» Aim: Recast the data starting with the line containing "This screenshot has width=1512, height=803." and going on through the line containing "click(1095, 199)", both included, as a Markdown table with columns No. and Line. Give each non-blank line its own numbered row and leave out blank lines.

## begin

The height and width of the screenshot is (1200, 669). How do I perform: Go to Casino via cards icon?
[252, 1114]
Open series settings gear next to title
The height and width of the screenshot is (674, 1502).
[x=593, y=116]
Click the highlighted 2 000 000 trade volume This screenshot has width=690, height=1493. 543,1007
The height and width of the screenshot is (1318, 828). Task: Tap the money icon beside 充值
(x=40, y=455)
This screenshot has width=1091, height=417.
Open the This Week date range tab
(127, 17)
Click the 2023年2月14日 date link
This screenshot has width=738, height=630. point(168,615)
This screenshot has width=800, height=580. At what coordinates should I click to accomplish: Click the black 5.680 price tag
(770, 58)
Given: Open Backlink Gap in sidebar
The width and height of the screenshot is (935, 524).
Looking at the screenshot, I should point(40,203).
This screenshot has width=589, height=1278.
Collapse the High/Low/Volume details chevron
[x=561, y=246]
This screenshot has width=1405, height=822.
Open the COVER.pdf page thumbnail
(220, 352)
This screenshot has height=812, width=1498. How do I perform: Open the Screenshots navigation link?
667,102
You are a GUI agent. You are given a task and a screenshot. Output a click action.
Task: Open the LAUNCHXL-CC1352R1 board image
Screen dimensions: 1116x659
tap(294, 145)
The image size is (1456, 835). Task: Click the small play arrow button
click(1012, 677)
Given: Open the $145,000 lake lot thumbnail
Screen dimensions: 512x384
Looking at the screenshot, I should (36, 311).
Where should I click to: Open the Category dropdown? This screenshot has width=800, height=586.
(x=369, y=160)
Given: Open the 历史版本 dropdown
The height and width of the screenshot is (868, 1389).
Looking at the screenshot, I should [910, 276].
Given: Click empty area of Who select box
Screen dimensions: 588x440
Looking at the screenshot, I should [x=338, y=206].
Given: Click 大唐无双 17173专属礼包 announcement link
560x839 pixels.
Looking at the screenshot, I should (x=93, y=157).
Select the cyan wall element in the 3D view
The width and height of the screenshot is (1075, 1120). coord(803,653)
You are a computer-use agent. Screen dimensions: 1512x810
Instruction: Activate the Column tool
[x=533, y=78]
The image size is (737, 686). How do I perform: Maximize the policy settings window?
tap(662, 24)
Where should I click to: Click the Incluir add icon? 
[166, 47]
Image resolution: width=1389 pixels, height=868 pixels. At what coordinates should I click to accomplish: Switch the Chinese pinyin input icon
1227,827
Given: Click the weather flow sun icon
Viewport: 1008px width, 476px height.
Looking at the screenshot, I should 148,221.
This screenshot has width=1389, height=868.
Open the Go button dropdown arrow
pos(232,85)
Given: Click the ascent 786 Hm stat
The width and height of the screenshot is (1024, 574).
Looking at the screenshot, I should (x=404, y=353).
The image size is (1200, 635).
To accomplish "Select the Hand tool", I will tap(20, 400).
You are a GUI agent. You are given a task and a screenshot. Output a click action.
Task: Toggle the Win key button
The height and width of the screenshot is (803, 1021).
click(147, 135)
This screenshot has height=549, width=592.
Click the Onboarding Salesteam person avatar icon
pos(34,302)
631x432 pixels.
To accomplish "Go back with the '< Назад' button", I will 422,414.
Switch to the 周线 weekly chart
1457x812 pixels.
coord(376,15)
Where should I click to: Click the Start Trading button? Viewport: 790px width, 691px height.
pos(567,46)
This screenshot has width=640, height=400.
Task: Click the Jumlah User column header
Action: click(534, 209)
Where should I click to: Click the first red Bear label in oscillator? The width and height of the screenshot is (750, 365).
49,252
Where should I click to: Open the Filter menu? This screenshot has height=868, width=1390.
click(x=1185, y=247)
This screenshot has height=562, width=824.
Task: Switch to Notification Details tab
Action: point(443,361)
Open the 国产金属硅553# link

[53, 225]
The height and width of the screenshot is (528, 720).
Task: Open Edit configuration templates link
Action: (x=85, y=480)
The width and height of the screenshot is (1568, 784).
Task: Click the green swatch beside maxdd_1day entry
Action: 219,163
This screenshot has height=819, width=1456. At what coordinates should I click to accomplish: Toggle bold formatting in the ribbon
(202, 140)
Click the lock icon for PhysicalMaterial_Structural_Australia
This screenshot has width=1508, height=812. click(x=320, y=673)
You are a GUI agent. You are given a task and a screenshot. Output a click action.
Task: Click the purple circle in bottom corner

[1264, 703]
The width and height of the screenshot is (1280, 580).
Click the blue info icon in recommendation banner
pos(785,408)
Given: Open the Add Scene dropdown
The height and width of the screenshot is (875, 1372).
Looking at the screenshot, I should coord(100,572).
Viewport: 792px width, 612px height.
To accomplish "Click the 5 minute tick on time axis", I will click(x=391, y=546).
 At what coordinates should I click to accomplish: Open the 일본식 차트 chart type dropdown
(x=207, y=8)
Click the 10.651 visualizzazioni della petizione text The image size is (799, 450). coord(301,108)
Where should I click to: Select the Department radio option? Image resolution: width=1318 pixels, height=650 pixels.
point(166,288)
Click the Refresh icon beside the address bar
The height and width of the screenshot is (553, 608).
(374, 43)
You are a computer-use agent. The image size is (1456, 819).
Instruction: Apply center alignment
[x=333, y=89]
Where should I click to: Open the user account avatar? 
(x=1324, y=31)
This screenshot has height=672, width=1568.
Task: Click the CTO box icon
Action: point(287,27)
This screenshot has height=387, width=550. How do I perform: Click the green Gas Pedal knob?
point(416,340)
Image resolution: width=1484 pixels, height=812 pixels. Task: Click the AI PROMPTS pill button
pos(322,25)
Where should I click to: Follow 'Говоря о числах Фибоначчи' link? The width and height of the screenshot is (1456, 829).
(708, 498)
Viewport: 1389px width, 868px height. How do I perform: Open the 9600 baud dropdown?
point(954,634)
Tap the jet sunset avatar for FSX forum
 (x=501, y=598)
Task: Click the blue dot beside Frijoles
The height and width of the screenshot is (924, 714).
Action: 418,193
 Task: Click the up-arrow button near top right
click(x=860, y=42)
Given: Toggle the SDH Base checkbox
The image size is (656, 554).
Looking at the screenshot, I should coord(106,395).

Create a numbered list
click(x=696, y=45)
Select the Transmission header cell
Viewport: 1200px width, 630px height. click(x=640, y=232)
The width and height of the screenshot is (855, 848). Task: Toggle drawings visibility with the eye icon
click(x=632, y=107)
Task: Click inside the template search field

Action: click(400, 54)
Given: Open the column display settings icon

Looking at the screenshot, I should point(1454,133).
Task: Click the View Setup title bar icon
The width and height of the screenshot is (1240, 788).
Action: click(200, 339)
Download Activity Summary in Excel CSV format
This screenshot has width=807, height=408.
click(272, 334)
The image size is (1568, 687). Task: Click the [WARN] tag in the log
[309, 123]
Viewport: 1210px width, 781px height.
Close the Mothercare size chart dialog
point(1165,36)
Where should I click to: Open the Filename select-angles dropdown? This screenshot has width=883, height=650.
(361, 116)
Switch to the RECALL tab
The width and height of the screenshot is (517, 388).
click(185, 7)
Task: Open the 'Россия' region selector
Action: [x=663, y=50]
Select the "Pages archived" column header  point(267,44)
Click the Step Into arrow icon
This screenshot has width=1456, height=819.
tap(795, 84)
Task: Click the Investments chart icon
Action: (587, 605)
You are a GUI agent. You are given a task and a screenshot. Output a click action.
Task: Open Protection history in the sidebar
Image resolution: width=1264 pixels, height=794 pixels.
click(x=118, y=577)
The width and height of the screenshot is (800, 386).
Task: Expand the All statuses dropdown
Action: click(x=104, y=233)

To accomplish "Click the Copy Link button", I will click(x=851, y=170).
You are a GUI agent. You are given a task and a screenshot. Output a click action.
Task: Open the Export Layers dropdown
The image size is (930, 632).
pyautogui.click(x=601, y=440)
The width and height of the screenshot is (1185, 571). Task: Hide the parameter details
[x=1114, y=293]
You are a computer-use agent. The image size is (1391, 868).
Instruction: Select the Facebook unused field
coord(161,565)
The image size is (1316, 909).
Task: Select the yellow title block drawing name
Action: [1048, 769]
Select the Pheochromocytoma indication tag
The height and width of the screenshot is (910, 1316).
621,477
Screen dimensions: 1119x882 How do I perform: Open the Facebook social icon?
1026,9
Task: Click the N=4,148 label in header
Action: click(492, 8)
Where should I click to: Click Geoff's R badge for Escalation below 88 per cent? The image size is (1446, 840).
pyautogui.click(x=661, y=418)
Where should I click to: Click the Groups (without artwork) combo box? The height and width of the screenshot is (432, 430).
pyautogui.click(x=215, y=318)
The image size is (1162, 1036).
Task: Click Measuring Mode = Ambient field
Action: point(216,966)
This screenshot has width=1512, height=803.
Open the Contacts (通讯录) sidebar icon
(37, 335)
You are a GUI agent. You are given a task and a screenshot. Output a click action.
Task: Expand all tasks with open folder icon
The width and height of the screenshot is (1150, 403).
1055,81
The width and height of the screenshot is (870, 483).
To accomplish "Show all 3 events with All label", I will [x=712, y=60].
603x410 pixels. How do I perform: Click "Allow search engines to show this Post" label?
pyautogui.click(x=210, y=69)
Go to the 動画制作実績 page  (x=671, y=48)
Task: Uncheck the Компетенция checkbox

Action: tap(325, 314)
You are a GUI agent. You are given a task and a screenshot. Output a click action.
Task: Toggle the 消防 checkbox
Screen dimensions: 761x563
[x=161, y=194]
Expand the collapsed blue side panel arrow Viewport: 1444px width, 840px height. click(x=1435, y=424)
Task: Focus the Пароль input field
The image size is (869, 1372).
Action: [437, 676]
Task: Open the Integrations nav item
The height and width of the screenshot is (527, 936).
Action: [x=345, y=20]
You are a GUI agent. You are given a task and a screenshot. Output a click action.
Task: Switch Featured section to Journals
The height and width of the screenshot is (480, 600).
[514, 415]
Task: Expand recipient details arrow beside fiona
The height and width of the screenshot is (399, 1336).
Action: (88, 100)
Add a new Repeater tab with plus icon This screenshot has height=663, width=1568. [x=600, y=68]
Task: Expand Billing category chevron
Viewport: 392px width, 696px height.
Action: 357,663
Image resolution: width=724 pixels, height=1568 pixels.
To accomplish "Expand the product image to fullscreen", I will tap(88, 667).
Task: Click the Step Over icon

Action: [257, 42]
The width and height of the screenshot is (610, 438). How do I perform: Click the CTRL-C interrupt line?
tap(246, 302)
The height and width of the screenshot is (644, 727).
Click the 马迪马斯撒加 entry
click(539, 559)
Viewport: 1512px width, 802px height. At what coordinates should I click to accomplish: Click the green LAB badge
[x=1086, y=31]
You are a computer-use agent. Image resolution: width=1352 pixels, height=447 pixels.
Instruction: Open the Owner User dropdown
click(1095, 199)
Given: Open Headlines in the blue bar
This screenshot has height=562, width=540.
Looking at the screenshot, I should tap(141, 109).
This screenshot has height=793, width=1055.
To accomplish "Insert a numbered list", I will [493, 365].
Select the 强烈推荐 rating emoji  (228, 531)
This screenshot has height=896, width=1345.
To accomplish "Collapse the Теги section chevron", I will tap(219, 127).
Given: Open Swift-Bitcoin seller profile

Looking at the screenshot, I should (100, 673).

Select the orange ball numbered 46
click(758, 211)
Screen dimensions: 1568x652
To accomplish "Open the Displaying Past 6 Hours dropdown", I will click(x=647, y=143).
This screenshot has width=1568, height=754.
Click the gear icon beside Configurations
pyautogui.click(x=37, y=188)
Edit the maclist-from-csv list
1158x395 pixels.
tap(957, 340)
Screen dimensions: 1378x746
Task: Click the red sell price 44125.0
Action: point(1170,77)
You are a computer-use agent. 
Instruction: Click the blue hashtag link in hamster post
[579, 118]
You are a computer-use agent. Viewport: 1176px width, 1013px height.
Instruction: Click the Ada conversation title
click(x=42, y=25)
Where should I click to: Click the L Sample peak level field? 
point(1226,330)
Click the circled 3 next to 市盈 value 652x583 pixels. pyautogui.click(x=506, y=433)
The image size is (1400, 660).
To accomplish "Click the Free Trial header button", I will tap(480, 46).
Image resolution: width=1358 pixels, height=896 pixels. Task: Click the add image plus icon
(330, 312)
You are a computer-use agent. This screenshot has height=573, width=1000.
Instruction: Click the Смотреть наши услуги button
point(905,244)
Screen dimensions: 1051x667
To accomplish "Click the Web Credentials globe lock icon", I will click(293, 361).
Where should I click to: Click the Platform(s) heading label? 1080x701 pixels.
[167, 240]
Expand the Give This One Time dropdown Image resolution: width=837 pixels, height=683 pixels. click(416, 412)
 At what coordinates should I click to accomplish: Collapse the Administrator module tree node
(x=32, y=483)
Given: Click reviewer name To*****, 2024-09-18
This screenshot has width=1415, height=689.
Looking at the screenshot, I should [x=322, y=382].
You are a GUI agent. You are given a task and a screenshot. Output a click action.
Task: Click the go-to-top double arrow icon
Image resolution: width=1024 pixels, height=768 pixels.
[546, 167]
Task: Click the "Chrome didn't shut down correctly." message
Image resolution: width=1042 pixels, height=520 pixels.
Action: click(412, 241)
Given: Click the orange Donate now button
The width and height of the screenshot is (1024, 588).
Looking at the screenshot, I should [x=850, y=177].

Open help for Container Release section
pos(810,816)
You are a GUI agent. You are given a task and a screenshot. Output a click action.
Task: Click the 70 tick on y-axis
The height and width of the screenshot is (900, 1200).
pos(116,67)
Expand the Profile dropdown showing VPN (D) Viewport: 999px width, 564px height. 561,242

## end

» Solution:
| No. | Line |
|---|---|
| 1 | This screenshot has width=1512, height=803. |
| 2 | Open the Contacts (通讯录) sidebar icon |
| 3 | (37, 335) |
| 4 | You are a GUI agent. You are given a task and a screenshot. Output a click action. |
| 5 | Task: Expand all tasks with open folder icon |
| 6 | The width and height of the screenshot is (1150, 403). |
| 7 | 1055,81 |
| 8 | The width and height of the screenshot is (870, 483). |
| 9 | To accomplish "Show all 3 events with All label", I will [x=712, y=60]. |
| 10 | 603x410 pixels. How do I perform: Click "Allow search engines to show this Post" label? |
| 11 | pyautogui.click(x=210, y=69) |
| 12 | Go to the 動画制作実績 page  (x=671, y=48) |
| 13 | Task: Uncheck the Компетенция checkbox |
| 14 | Action: tap(325, 314) |
| 15 | You are a GUI agent. You are given a task and a screenshot. Output a click action. |
| 16 | Task: Toggle the 消防 checkbox |
| 17 | Screen dimensions: 761x563 |
| 18 | [x=161, y=194] |
| 19 | Expand the collapsed blue side panel arrow Viewport: 1444px width, 840px height. click(x=1435, y=424) |
| 20 | Task: Focus the Пароль input field |
| 21 | The image size is (869, 1372). |
| 22 | Action: [437, 676] |
| 23 | Task: Open the Integrations nav item |
| 24 | The height and width of the screenshot is (527, 936). |
| 25 | Action: [x=345, y=20] |
| 26 | You are a GUI agent. You are given a task and a screenshot. Output a click action. |
| 27 | Task: Switch Featured section to Journals |
| 28 | The height and width of the screenshot is (480, 600). |
| 29 | [514, 415] |
| 30 | Task: Expand recipient details arrow beside fiona |
| 31 | The height and width of the screenshot is (399, 1336). |
| 32 | Action: (88, 100) |
| 33 | Add a new Repeater tab with plus icon This screenshot has height=663, width=1568. [x=600, y=68] |
| 34 | Task: Expand Billing category chevron |
| 35 | Viewport: 392px width, 696px height. |
| 36 | Action: 357,663 |
| 37 | Image resolution: width=724 pixels, height=1568 pixels. |
| 38 | To accomplish "Expand the product image to fullscreen", I will tap(88, 667). |
| 39 | Task: Click the Step Over icon |
| 40 | Action: [257, 42] |
| 41 | The width and height of the screenshot is (610, 438). How do I perform: Click the CTRL-C interrupt line? |
| 42 | tap(246, 302) |
| 43 | The height and width of the screenshot is (644, 727). |
| 44 | Click the 马迪马斯撒加 entry |
| 45 | click(539, 559) |
| 46 | Viewport: 1512px width, 802px height. At what coordinates should I click to accomplish: Click the green LAB badge |
| 47 | [x=1086, y=31] |
| 48 | You are a computer-use agent. Image resolution: width=1352 pixels, height=447 pixels. |
| 49 | Instruction: Open the Owner User dropdown |
| 50 | click(1095, 199) |